Actually, the story's already pretty strange by the time our medieval heroine, a girl with a bird — specifically, and significantly, a curlew — on her shoulder and a smithy's tools in hand, mysteriously appears in our present-day heroine's house. We're prepared for a modicum of magic from the start, when we find Sandy entertaining Cerberus, the mythical three-headed guard dog of the underworld. This, under the nonplussed gaze of Shep, the dog Sandy is taking care of for her father, who's in the hospital — not the virus, she is quick to say, heart stuff — though of course the virus infects everything.

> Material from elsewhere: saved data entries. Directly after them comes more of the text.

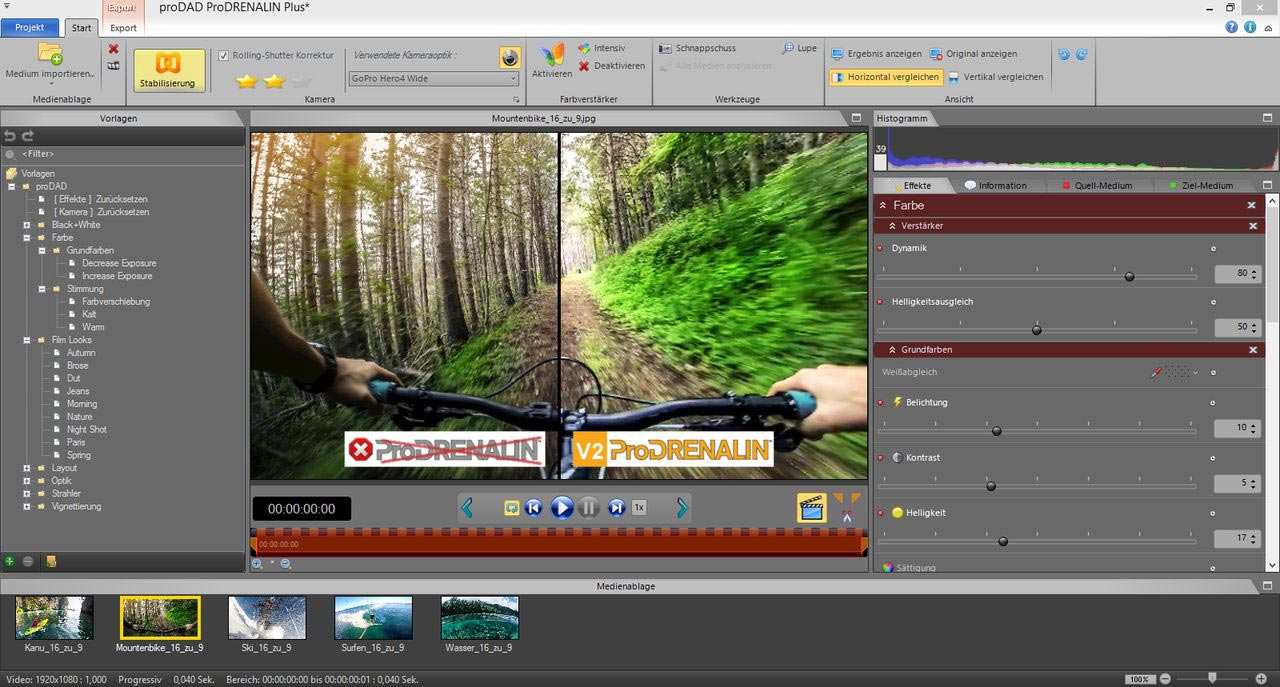Click the Aktivieren Farbverstärker icon
The height and width of the screenshot is (687, 1280).
(x=551, y=57)
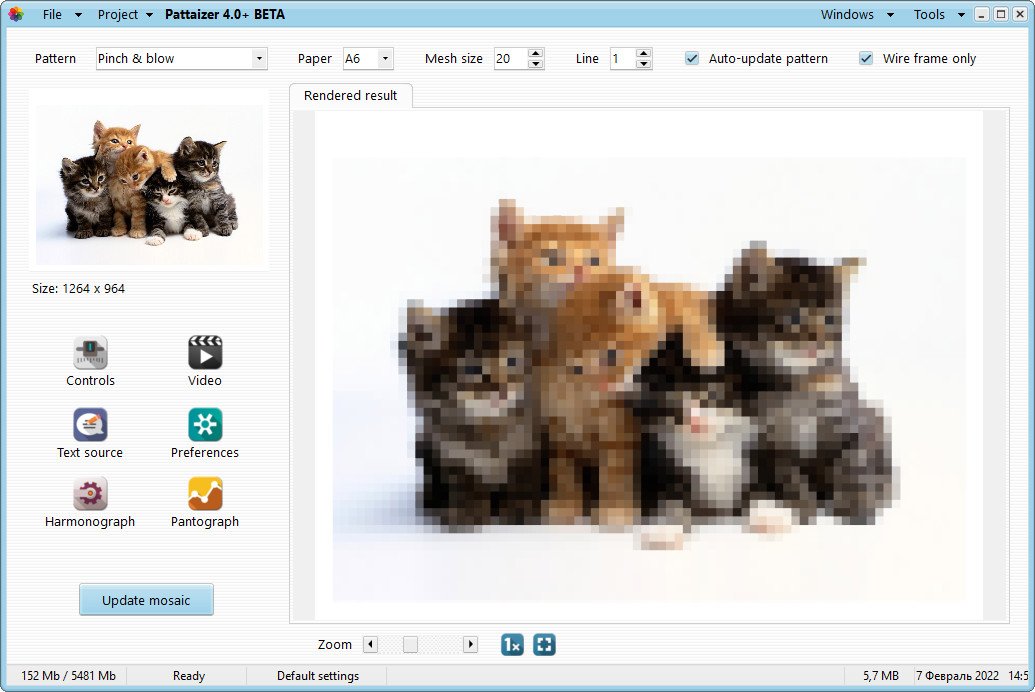
Task: Disable Auto-update pattern
Action: coord(692,59)
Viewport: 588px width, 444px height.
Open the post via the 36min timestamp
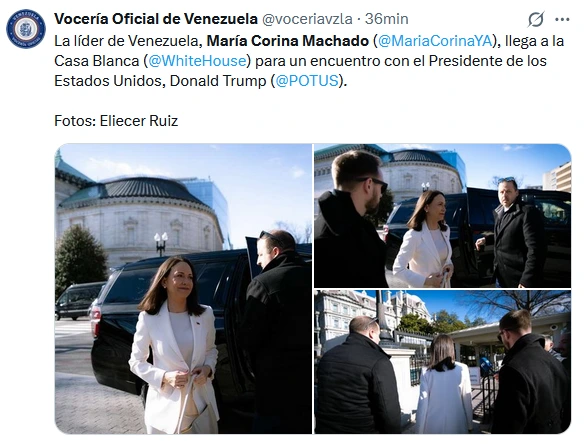tap(387, 19)
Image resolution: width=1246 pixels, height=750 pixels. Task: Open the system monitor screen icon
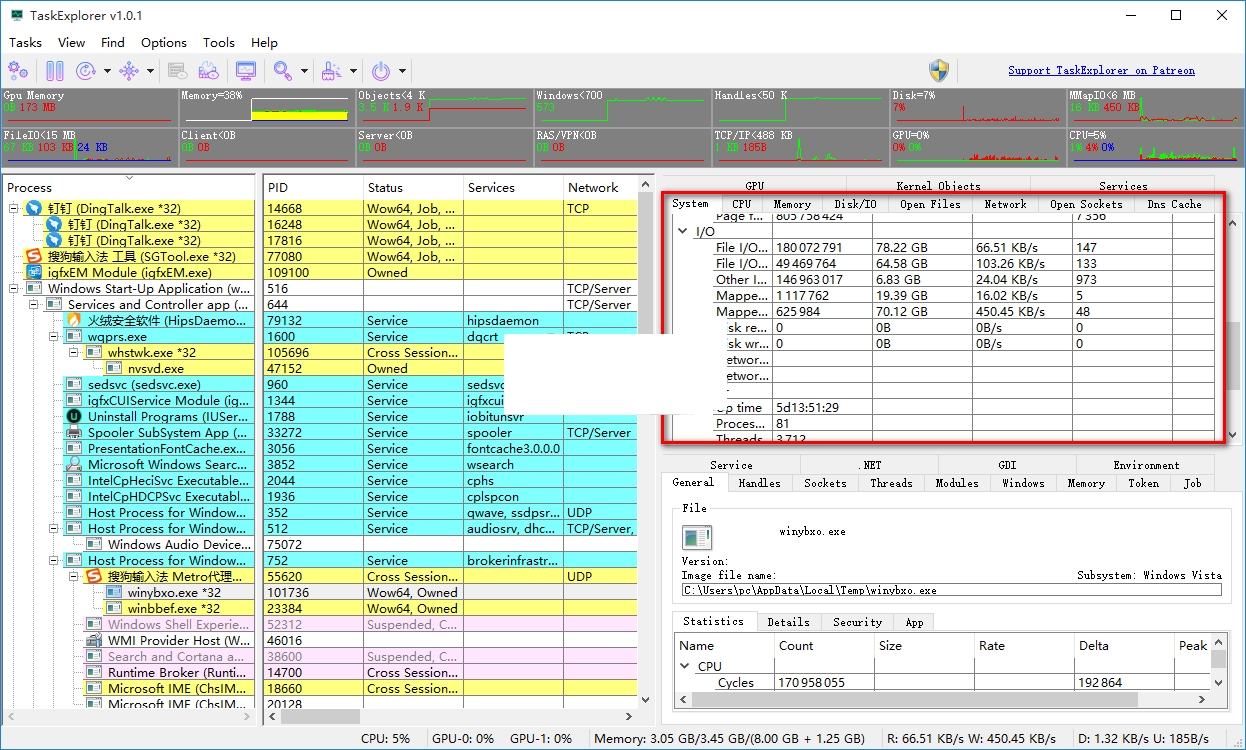click(246, 71)
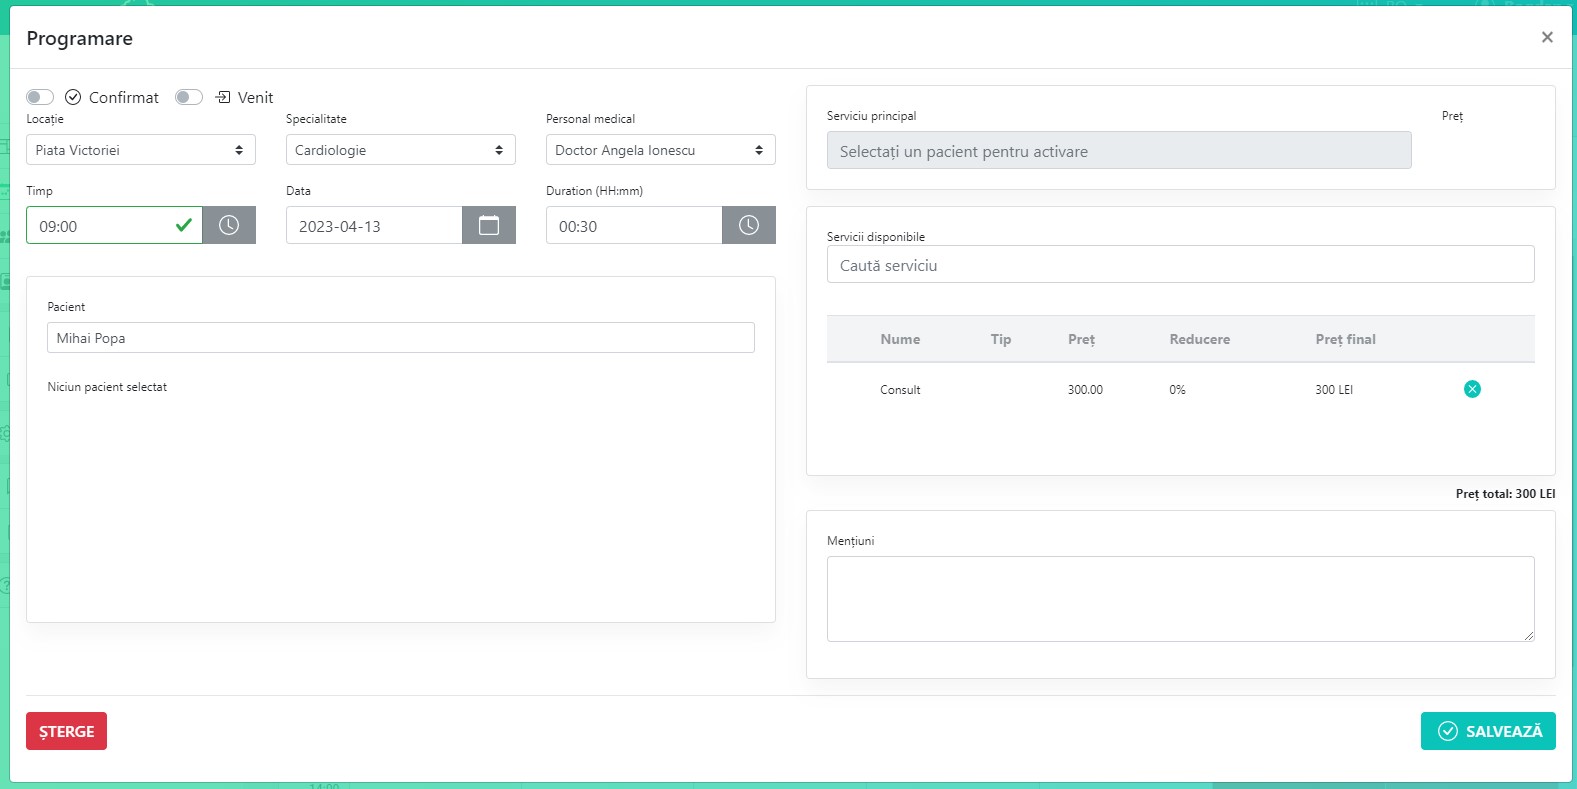The height and width of the screenshot is (789, 1577).
Task: Toggle the Venit switch
Action: pyautogui.click(x=189, y=97)
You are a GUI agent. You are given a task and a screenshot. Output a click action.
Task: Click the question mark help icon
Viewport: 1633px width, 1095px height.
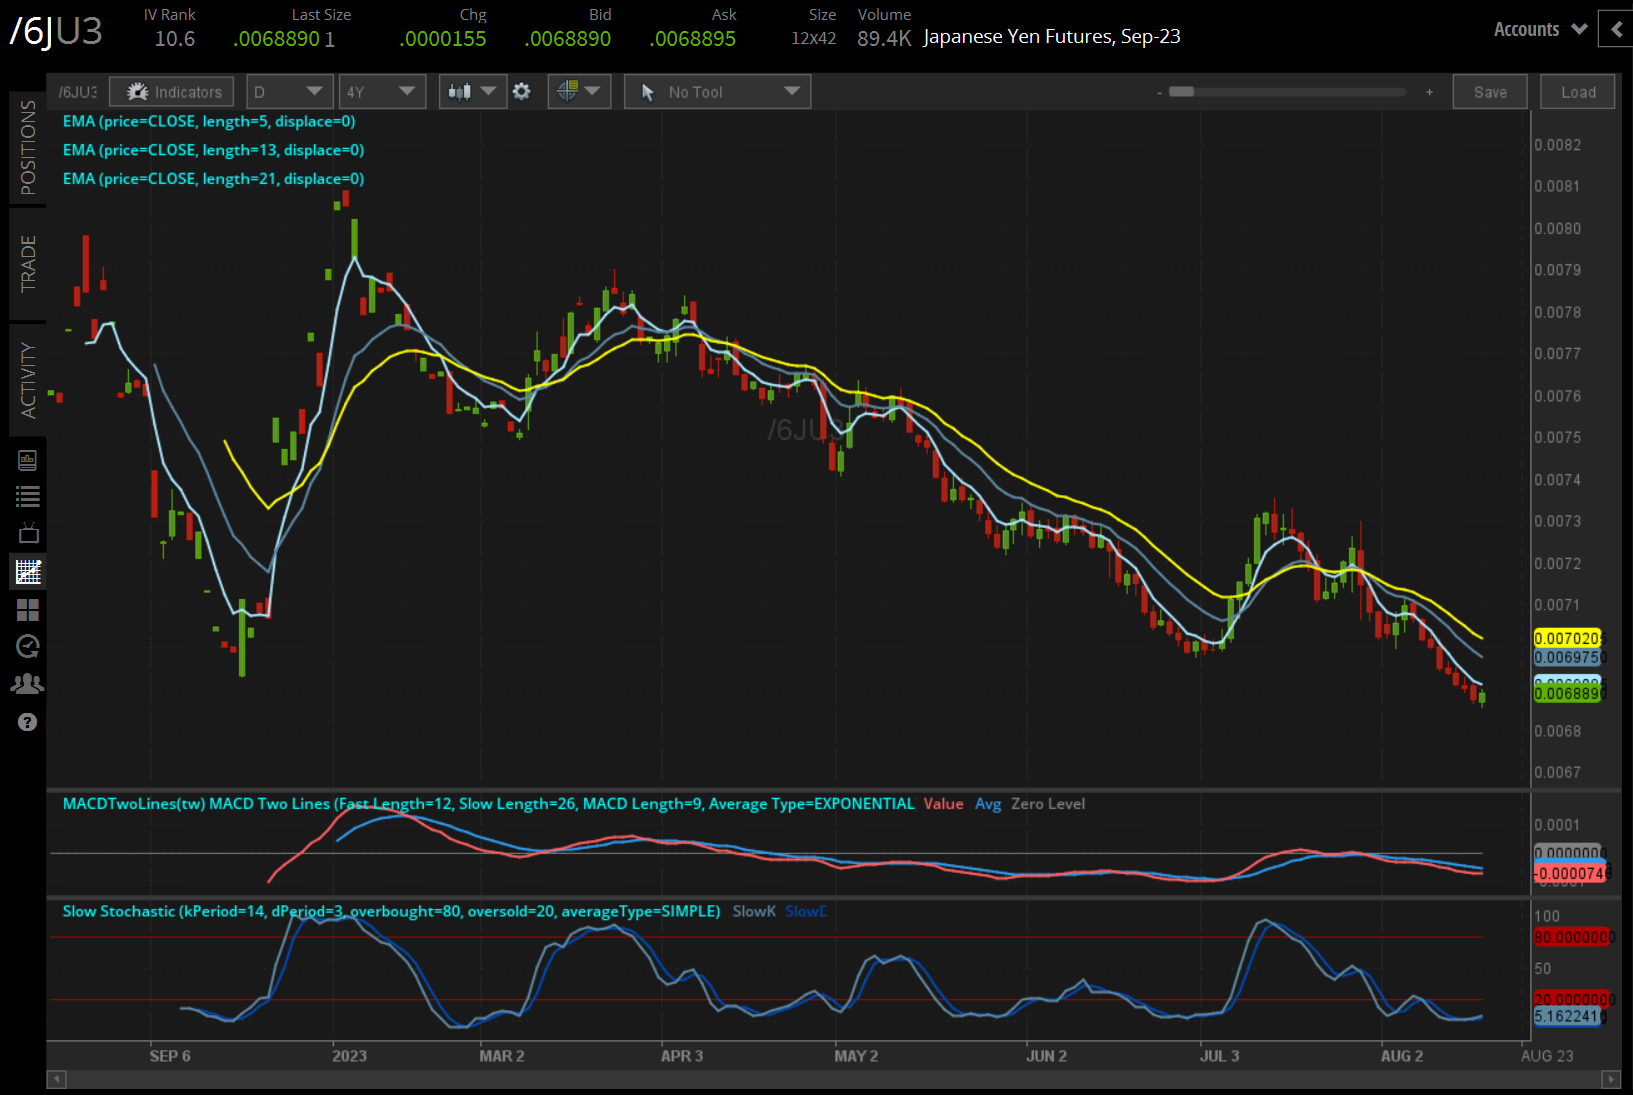(28, 722)
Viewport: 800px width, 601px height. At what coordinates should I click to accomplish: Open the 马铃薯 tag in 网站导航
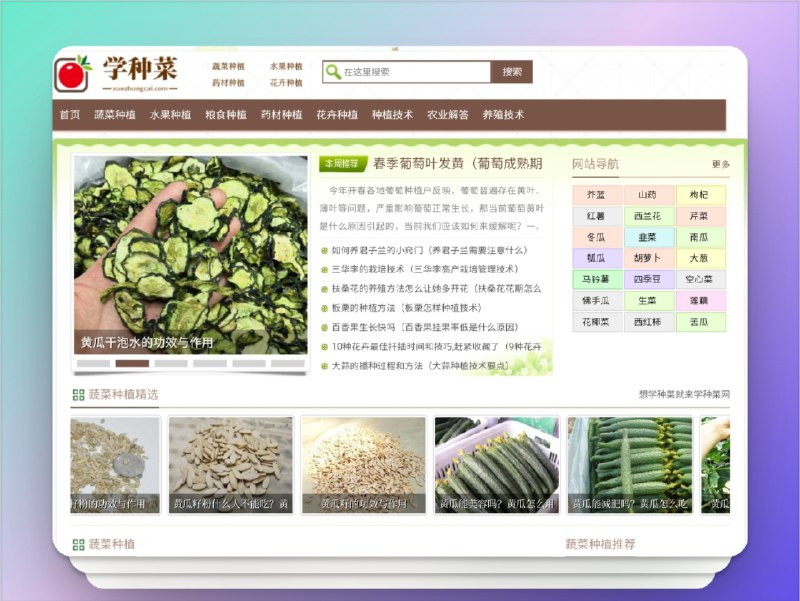click(594, 278)
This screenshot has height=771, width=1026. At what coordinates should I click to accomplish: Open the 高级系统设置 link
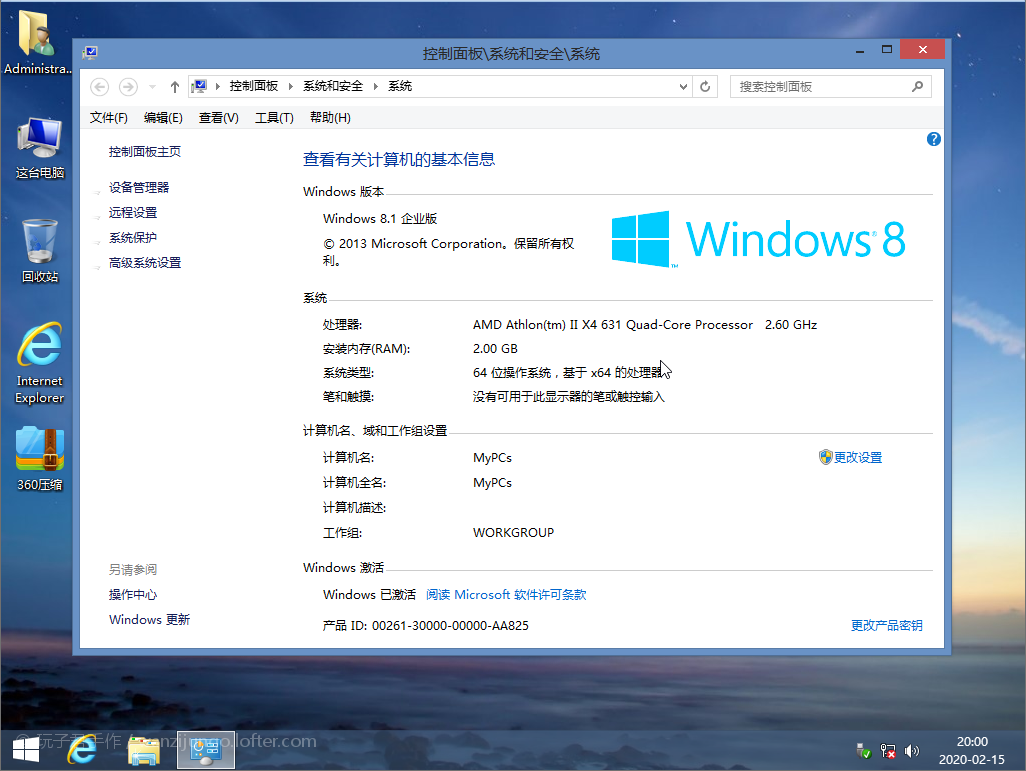click(145, 263)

What sets the plot in motion, or at least starts Sandy out of her doldrums, is a late-night call from a woman she hasn't spoken to for decades: Martina Pelf has had a peculiar experience that wants deciphering, and so she thinks of Sandy, a college acquaintance who "knew how to think about things that everybody more normal would dismiss as a bit off the planet."
Martina's story involves her transporting the 16th-century Boothby Lock, "a very important historical artefact and a stunning example of workmanship in blacksmithery," for a museum and ending up in a locked room in an airport where a bodiless voice says to her, "Curlew or curfew." Then it adds: "You choose."
Unpack that. Well, Sandy tries. And for her trouble somehow ends up with the whole weird Pelf family descending on her, maskless, prompting her to flee to her father's house with Shep.
The accumulating Pelfs, with their presumption of Sandy's interest, their insouciant appropriation of her house, and their acronym-peppered talk (en bee dee = no big deal, e.g.) give the book a funny farcical momentum, against which "Companion Piece's" other stories incidentally unfold.
There are glimpses of Sandy's life with her father, going back three hours, 12 hours, two years, three decades, half a century; stories of her errant mother as a child and as a woman on the verge of leaving; and the case of the girl and her curlew, who was not a vision, Sandy insists to Martina, but "a real person in my house, really stealing, really wasted, really filthy, really strong-smelling, really hurt, and with a burn on her collarbone that was really weeping."